E, agora, a morte de Michael.

Michael, era um homem de quarenta anos, com um sorriso lindo e cativante, moreno, alto e corpulento. Bastante amoroso e só não fazia por Julie o que não podia. Teimoso como uma mula e só Julie conseguia fazê-lo mudar de ideias.
Foram casados dez anos, depois de namorarem apenas nove meses.

Abanando a cabeça e regressando à realidade, escapando do devaneio, Julie tenta afastar, mais uma vez, a lembrança nostálgica da felicidade que as boas memórias lhe traziam, naquele dia, assim que entra em casa. Nem todos os dias vinham boas recordações, mas hoje era um bom dia.

- Merda... Tenho de ir às compras. - Reclama, batendo com a mão na testa, assim que abre o frigorífico para tirar a garrafa de água, depois de chegar de mais um dia exaustivo no trabalho. - Caráca, o frigorífico está vazio.

Primeiro toma um duche relaxante, para preparar-se psicologicamente para o martírio das compras.
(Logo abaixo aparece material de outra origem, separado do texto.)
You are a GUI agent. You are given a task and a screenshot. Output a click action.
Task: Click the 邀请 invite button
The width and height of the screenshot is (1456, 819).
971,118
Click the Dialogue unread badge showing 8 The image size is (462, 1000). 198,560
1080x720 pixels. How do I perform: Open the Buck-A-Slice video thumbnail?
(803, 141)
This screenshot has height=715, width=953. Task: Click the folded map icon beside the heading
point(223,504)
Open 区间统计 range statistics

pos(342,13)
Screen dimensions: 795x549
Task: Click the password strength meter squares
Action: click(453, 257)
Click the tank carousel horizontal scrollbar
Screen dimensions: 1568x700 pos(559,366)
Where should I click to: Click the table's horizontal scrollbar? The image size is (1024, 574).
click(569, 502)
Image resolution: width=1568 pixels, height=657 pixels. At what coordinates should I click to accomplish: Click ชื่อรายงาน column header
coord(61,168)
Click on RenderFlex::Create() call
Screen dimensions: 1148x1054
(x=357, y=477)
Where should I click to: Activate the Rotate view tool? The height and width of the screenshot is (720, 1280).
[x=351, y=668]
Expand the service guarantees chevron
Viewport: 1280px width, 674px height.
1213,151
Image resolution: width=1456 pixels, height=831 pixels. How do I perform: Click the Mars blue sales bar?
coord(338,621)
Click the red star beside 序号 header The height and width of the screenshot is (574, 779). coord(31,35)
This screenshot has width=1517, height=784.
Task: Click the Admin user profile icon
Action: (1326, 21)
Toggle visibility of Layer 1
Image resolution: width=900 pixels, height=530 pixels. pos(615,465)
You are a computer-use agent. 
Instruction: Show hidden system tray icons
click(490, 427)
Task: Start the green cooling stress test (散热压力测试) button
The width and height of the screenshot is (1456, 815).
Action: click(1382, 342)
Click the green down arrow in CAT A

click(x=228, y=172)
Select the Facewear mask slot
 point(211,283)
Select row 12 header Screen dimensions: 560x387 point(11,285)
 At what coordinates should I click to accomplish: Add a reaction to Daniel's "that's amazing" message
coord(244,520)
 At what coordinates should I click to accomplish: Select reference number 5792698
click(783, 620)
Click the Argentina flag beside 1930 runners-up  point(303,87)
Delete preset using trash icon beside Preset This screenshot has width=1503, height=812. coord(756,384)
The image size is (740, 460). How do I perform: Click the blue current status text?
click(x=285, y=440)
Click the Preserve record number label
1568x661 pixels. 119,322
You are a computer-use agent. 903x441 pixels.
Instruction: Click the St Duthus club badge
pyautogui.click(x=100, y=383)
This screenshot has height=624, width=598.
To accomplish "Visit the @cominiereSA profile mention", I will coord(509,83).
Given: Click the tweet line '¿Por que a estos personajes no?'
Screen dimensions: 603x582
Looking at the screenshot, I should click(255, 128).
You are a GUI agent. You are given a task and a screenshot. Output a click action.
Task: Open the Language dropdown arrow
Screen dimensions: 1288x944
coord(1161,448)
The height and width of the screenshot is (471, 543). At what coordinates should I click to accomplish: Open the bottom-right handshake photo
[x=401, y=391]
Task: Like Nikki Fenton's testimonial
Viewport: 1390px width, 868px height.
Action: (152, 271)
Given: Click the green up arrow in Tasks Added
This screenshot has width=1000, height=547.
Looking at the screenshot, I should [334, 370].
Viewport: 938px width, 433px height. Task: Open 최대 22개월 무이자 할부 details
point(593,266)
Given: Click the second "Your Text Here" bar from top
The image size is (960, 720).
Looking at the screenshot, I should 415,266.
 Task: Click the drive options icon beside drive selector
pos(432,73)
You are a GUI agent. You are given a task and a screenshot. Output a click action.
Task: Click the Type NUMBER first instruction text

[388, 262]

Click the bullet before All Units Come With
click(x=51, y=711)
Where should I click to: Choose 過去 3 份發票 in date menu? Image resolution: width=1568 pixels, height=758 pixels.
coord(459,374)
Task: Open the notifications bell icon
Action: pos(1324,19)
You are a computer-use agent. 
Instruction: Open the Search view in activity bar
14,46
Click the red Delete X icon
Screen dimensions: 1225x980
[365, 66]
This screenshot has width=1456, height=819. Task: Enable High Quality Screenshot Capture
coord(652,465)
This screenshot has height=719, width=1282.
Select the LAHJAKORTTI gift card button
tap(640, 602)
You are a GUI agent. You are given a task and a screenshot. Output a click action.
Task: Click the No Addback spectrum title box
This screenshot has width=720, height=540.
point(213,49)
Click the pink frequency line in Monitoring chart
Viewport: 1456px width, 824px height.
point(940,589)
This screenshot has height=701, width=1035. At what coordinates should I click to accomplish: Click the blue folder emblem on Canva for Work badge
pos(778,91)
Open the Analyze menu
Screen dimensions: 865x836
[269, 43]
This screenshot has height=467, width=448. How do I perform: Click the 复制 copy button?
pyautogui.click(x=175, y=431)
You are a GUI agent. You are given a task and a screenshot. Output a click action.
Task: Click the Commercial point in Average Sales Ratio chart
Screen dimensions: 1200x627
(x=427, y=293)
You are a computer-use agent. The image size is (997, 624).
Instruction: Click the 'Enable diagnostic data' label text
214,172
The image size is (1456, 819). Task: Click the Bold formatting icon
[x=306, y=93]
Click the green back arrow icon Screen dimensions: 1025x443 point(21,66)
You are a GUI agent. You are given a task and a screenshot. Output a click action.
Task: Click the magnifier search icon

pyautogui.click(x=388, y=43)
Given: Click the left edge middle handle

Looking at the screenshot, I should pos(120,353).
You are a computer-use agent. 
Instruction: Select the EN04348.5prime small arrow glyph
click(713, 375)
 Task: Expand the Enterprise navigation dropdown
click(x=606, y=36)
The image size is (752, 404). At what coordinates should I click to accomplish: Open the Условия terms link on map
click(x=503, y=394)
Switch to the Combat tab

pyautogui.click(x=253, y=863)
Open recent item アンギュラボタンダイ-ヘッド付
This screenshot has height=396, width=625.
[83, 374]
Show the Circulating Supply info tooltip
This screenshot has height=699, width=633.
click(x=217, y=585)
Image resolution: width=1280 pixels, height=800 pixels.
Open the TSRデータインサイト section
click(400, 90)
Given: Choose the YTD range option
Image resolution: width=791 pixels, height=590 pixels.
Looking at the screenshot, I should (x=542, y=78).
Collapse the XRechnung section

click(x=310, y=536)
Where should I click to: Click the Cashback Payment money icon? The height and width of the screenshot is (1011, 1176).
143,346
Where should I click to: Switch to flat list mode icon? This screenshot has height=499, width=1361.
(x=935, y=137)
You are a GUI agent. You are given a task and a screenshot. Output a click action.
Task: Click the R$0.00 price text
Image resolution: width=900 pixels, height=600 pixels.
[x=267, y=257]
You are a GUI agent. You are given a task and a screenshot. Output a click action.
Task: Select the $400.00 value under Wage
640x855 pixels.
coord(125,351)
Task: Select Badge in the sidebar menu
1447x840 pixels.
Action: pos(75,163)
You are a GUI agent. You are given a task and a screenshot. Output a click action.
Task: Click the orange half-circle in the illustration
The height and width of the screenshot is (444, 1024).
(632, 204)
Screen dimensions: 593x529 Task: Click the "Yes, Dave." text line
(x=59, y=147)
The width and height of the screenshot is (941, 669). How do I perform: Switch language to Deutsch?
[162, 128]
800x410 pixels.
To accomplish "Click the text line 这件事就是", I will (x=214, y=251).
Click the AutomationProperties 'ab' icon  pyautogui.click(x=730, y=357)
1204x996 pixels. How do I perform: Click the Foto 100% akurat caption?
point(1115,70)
Em seguida veste uma t-shirt vermelha, com um desenho e uma frase quaisquer, jeans escuros e os seus preciosos ténis. O outfit confortável de sua preferência, sem dúvida! Pagava um ordenado só para se vestir assim, ou então pijama.

Hum... Pijama.

O dress code perfeito do seu fim-de-semana.
Quem é que não gosta de estar de pijama em casa?

PIJAMA!

Entra no seu modesto Opel Astra, azul metalizado, já com alguns anos, e dirige-se para a cidade mais próxima, para ir fazer as benditas compras.
A sério.
Ela deve ser a única mulher que detesta fazer compras.
Quando digo que detesta fazer compras, são compras em geral, tipo compras de tudo!